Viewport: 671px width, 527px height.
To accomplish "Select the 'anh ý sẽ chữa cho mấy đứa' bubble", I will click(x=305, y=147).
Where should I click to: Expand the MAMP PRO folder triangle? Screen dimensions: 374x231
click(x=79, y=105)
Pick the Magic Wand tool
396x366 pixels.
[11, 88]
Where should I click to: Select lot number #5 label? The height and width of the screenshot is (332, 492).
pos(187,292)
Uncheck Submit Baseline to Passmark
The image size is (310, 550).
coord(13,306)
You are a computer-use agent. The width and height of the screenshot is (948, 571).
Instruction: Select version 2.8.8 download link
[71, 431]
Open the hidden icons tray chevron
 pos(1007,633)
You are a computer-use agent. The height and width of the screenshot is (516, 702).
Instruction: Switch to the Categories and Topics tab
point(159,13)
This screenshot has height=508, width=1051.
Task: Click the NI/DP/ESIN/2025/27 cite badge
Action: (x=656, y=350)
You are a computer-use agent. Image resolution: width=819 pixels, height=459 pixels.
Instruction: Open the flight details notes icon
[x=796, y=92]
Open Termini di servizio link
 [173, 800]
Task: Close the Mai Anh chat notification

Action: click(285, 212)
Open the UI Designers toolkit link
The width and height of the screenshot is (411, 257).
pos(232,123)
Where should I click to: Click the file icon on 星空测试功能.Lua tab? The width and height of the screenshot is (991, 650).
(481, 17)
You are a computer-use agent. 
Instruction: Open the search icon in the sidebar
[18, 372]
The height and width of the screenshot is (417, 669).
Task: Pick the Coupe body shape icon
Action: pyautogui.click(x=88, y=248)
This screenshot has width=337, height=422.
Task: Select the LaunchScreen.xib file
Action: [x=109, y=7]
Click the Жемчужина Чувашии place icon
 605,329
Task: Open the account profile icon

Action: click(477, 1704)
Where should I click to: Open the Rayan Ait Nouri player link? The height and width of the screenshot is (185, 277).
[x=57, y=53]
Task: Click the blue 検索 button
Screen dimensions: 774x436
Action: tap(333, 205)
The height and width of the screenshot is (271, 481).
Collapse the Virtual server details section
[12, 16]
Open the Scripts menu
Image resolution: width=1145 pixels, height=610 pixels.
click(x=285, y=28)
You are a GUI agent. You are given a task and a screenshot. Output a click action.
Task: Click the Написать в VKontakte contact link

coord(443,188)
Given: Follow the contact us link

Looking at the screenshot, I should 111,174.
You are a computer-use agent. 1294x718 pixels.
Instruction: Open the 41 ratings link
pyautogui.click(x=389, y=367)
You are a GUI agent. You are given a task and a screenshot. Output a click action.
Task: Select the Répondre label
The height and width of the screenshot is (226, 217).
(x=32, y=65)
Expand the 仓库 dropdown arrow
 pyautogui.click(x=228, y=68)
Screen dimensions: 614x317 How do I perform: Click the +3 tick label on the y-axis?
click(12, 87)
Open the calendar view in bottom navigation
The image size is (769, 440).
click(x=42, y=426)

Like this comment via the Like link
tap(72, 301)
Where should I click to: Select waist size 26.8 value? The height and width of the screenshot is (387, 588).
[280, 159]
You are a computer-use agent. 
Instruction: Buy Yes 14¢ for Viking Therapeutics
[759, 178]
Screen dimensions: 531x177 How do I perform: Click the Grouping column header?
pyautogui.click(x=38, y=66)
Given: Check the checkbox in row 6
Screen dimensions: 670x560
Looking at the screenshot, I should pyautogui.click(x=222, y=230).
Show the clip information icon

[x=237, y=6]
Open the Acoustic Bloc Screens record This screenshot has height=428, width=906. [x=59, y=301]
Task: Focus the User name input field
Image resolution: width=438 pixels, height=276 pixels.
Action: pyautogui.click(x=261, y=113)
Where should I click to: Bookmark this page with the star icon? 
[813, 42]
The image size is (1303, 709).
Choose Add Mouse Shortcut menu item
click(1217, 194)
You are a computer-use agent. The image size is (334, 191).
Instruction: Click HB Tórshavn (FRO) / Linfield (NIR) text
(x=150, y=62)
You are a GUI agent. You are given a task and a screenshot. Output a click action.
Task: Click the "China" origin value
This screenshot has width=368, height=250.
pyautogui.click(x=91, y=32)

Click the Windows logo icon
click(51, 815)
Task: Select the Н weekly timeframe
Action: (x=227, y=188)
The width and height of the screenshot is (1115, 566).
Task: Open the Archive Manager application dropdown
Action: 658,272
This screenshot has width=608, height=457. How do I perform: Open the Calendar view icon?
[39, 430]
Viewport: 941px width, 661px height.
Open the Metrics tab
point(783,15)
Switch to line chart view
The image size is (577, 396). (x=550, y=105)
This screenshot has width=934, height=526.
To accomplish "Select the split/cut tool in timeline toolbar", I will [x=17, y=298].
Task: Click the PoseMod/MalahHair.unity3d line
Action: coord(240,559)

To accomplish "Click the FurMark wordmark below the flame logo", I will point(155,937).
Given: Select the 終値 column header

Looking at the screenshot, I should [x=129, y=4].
• • • • •
For the records above, state the count of lines where "computer" appears, without any other text.

Reply to the task: 7